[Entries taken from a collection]
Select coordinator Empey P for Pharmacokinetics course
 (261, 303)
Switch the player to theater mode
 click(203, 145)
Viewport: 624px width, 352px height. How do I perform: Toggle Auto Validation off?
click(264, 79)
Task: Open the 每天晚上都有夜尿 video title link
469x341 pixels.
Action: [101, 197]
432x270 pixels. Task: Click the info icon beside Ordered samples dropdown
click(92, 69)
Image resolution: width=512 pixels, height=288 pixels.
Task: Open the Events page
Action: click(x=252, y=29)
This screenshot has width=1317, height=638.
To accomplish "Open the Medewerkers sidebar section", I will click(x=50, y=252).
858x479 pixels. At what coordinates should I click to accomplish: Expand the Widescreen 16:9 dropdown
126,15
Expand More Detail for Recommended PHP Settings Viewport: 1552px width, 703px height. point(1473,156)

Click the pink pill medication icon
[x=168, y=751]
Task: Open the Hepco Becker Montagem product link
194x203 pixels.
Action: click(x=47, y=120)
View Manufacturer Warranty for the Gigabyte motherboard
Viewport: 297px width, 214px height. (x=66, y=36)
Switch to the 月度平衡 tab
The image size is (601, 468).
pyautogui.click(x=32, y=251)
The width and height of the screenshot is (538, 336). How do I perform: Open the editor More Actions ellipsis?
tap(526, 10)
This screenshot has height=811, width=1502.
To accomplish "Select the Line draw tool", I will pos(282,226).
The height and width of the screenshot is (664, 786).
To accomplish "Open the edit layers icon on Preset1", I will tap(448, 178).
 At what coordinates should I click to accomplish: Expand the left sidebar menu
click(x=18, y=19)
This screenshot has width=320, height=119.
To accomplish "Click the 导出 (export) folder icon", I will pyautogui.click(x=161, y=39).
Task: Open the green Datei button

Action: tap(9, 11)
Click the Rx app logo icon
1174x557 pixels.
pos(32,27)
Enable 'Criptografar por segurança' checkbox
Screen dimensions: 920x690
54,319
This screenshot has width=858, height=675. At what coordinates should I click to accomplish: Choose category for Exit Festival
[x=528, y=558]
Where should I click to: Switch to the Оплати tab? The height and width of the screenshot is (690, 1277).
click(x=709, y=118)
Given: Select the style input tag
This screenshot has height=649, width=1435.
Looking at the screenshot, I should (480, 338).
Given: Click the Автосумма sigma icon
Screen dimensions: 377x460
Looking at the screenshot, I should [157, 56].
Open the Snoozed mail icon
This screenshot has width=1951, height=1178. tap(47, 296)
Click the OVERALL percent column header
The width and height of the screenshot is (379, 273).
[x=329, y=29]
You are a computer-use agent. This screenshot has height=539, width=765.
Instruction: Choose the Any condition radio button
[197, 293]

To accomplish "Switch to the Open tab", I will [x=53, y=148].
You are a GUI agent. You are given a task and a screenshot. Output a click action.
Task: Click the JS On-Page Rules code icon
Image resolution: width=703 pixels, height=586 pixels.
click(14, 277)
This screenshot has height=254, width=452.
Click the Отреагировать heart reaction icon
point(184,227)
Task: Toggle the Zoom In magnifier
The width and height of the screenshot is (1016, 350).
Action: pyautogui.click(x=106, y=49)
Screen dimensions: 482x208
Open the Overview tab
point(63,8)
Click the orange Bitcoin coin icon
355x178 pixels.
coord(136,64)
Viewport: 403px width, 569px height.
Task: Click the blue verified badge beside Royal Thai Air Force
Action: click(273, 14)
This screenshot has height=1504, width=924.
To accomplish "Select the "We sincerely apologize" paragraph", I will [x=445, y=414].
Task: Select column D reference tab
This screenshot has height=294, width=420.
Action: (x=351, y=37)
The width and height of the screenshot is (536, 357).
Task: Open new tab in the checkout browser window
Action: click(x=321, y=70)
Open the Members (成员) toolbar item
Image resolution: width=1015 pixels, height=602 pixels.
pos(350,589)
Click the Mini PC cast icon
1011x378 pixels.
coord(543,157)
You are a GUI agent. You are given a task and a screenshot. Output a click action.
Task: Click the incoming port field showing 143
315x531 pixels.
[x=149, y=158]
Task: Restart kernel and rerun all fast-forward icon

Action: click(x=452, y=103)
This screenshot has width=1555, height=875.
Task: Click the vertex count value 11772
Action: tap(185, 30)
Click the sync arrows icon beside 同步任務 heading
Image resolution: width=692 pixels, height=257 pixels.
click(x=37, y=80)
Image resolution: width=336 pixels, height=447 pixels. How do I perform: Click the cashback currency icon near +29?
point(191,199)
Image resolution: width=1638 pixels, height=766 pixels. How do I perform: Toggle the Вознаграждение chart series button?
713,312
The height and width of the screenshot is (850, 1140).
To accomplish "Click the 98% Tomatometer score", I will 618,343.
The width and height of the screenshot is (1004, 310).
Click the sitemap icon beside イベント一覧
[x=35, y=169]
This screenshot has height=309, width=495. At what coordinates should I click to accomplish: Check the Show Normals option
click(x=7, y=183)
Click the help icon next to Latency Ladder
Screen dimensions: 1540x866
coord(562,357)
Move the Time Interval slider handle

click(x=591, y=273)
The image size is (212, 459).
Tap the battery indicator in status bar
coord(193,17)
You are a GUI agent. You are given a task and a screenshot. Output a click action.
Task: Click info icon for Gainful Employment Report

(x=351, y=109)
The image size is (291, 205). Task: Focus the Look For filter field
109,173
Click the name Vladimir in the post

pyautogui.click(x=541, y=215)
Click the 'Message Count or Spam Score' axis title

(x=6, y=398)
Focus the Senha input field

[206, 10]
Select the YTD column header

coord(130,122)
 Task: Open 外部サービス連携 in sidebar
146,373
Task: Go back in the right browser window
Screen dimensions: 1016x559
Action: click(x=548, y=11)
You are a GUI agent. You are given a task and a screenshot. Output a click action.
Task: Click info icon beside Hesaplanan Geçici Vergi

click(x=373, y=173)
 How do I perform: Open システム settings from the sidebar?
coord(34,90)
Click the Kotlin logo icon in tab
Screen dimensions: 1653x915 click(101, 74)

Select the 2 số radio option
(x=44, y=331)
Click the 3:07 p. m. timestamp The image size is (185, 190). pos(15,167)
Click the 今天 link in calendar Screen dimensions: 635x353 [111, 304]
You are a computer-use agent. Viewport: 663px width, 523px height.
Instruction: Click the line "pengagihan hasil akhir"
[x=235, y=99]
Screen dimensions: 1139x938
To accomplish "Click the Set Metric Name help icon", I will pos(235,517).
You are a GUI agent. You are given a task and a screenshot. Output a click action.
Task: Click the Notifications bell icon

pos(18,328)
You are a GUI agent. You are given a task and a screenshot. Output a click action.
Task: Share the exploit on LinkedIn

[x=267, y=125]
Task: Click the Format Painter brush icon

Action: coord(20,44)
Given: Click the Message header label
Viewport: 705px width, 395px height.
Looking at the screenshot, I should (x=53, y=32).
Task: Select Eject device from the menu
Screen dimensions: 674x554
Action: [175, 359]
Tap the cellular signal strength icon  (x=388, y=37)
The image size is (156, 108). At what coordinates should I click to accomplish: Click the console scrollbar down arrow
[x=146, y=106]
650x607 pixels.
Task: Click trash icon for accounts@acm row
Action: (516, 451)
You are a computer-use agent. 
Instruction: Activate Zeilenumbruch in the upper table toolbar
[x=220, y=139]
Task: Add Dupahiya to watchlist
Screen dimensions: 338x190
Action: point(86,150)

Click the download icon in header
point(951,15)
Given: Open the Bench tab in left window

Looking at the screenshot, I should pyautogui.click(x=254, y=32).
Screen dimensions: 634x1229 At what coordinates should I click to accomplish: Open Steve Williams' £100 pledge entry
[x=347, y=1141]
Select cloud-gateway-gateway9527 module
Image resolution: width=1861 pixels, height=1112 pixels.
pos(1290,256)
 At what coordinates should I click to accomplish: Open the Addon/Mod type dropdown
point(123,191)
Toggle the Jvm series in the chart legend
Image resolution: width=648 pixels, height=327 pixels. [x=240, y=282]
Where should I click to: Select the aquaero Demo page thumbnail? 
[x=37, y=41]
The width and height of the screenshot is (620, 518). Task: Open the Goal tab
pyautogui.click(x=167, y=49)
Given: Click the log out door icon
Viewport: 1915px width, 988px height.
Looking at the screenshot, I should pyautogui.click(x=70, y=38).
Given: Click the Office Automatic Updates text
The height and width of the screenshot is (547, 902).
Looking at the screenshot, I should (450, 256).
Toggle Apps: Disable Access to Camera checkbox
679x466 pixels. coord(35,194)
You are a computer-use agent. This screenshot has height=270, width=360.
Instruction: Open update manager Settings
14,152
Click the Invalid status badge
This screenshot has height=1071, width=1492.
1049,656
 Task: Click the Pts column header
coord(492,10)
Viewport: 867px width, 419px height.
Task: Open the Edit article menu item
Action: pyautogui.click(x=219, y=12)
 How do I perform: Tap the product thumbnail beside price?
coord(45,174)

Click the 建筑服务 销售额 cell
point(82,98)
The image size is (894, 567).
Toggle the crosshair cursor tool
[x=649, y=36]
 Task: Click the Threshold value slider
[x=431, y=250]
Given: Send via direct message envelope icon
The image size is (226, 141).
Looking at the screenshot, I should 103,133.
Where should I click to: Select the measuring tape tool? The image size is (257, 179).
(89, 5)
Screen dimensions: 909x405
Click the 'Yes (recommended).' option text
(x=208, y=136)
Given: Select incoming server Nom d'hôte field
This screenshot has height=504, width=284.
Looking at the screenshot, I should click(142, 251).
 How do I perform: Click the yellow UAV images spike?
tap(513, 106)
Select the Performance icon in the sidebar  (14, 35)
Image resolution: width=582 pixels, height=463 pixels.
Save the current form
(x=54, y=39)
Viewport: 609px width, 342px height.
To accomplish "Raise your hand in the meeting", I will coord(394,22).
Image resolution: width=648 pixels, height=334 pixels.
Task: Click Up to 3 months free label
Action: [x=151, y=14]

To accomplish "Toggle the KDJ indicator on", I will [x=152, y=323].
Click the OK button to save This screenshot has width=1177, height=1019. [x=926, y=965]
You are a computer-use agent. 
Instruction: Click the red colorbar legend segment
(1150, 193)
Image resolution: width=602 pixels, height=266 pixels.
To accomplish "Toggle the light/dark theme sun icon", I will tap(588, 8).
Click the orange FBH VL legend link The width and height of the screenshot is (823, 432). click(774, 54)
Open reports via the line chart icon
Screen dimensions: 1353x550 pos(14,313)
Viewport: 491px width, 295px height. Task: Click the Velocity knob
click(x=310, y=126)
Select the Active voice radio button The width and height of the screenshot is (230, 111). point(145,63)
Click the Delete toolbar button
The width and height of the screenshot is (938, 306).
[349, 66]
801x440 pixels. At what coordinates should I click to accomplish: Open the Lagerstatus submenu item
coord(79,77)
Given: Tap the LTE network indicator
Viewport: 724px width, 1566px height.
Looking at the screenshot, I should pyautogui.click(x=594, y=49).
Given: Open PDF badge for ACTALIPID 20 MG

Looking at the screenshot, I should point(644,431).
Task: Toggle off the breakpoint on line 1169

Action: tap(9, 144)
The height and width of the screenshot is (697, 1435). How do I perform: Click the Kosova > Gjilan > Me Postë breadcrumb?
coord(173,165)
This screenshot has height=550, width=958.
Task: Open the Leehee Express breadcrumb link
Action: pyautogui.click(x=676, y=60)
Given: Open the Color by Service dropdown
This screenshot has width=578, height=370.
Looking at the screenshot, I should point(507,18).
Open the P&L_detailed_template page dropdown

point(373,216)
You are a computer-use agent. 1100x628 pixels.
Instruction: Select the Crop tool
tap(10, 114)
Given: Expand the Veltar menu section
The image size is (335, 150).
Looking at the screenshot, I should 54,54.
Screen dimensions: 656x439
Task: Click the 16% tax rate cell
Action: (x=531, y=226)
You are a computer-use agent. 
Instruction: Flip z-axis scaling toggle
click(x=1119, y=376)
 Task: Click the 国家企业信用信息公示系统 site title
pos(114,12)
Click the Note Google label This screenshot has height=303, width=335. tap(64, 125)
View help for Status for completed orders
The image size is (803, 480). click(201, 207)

Do this.
Set down, without any change, everything in the material from the line containing "Click the Note" down to the end of the material.

Output.
Click the Note Google label This screenshot has height=303, width=335. tap(64, 125)
View help for Status for completed orders
The image size is (803, 480). click(201, 207)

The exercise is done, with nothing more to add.